Supplied text
Configure stateful reliable services

There are two sets of configuration settings for reliable services. One set is global for all reliable services in the cluster while the other set is specific to a particular reliable service.

Global Configuration

The global reliable service configuration is specified in the cluster manifest for the cluster under the KtlLogger section. It allows configuration of the shared log location and size plus the global memory limits used by the logger. The cluster manifest is a single XML file that holds settings and configurations that apply to all nodes and services in the cluster. The file is typically called ClusterManifest.xml. You can see the cluster manifest for your cluster using the Get-ServiceFabricClusterManifest powershell command.

Configuration names

Name Unit Default value Remarks
WriteBufferMemoryPoolMinimumInKB Kilobytes 8388608 Minimum number of KB to allocate in kernel mode for the logger write buffer memory pool. This memory pool is used for caching state information before writing to disk.

What to work on
Answer these from the reliable services configuration text above:
(a) In which section of the cluster manifest is the global reliable service configuration specified?
(b) Which PowerShell command shows the cluster manifest for a cluster?
(c) What is the default value of WriteBufferMemoryPoolMinimumInKB, and in what unit?

Information shown
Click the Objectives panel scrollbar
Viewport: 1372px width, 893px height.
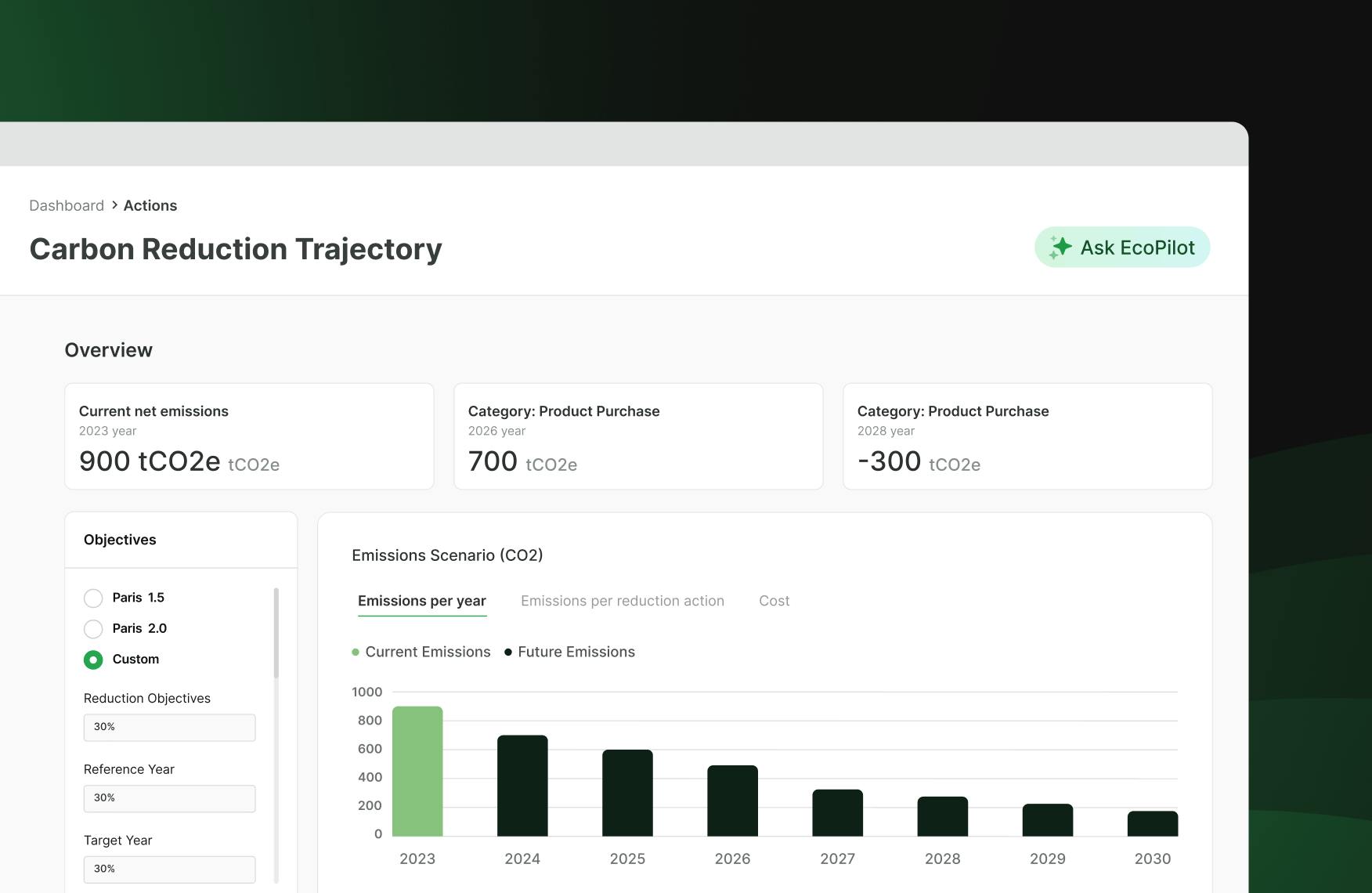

Solution for this exercise
(a) The KtlLogger section.
(b) Get-ServiceFabricClusterManifest.
(c) 8388608, in kilobytes.